WHAT YOU SHOULD DO: Scan the listing below and copy each line holding the word "Open".
[RECORD SET Boundary: Start]
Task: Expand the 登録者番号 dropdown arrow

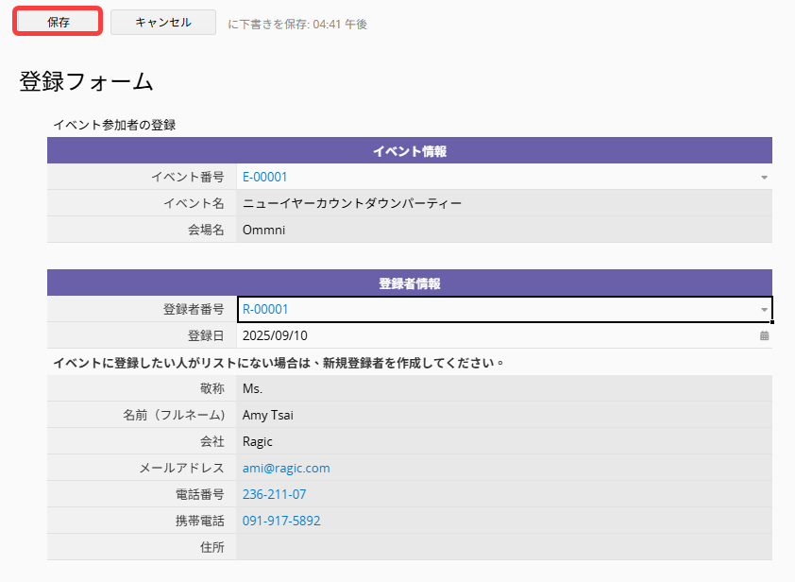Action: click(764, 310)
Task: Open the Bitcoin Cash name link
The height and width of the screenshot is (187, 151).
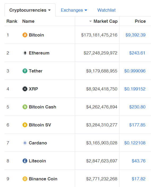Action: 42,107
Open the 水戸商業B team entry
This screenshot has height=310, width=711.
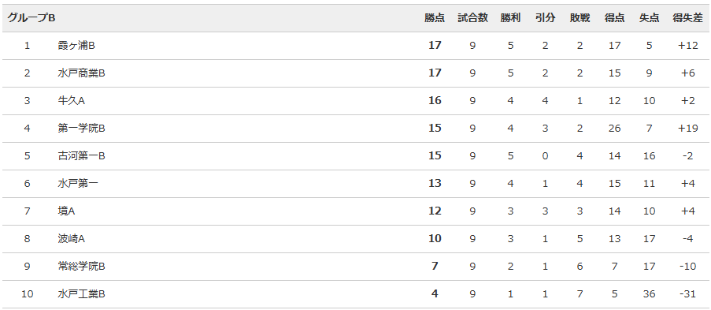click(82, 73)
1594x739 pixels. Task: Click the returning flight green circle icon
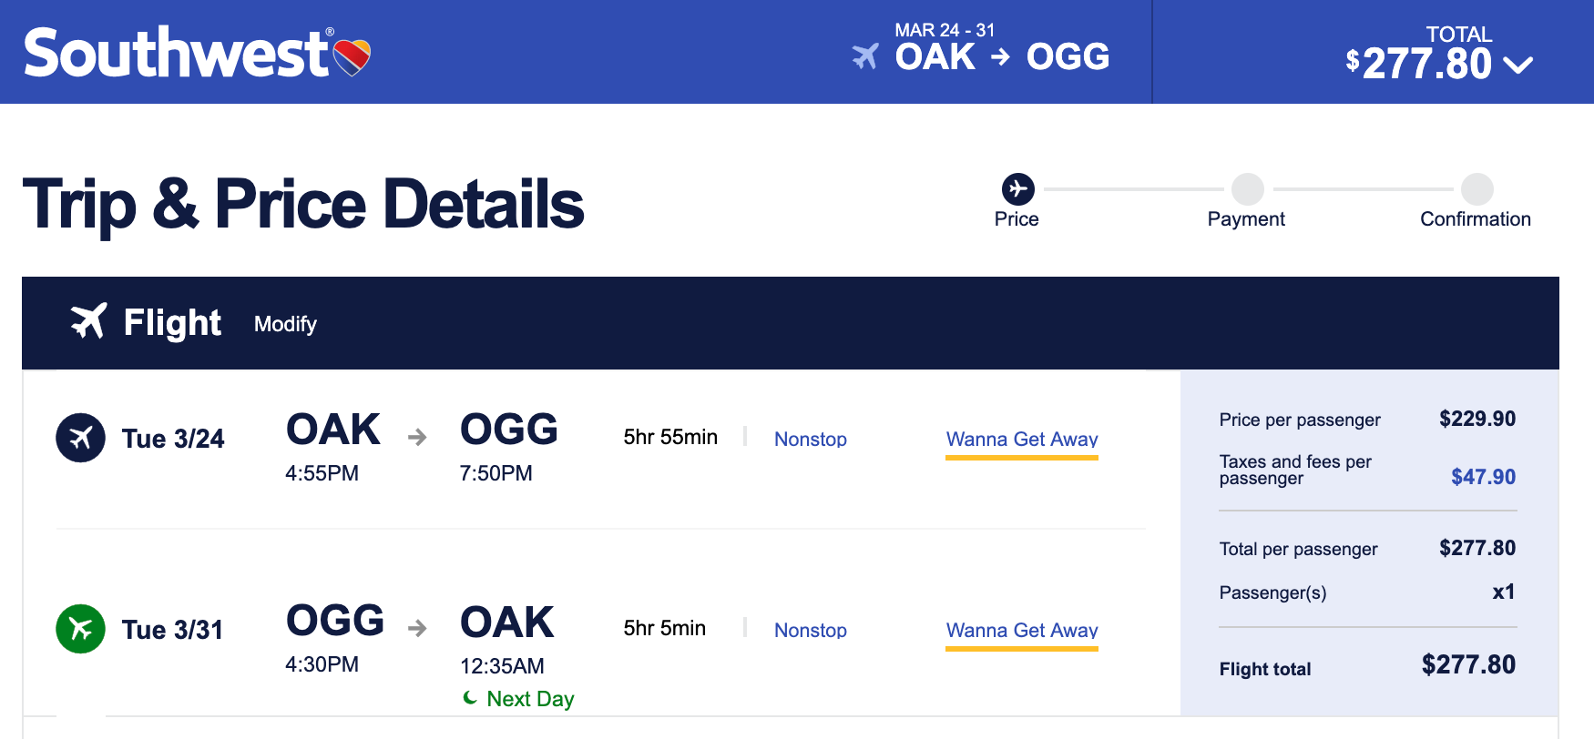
[RECORD SET Boundary: End]
[RECORD SET Boundary: Start]
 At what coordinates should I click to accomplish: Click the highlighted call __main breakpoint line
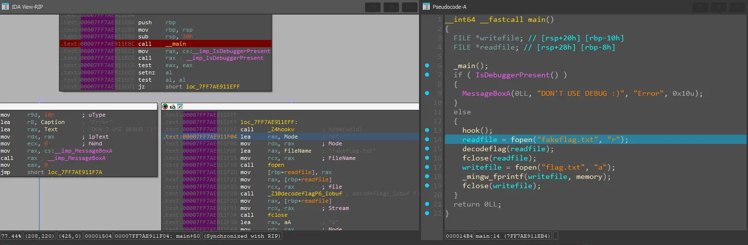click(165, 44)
[RECORD SET Boundary: End]
WRITTEN REPLY:
Task: Open the Bitcoin Cash name link
Open the 水戸商業B team entry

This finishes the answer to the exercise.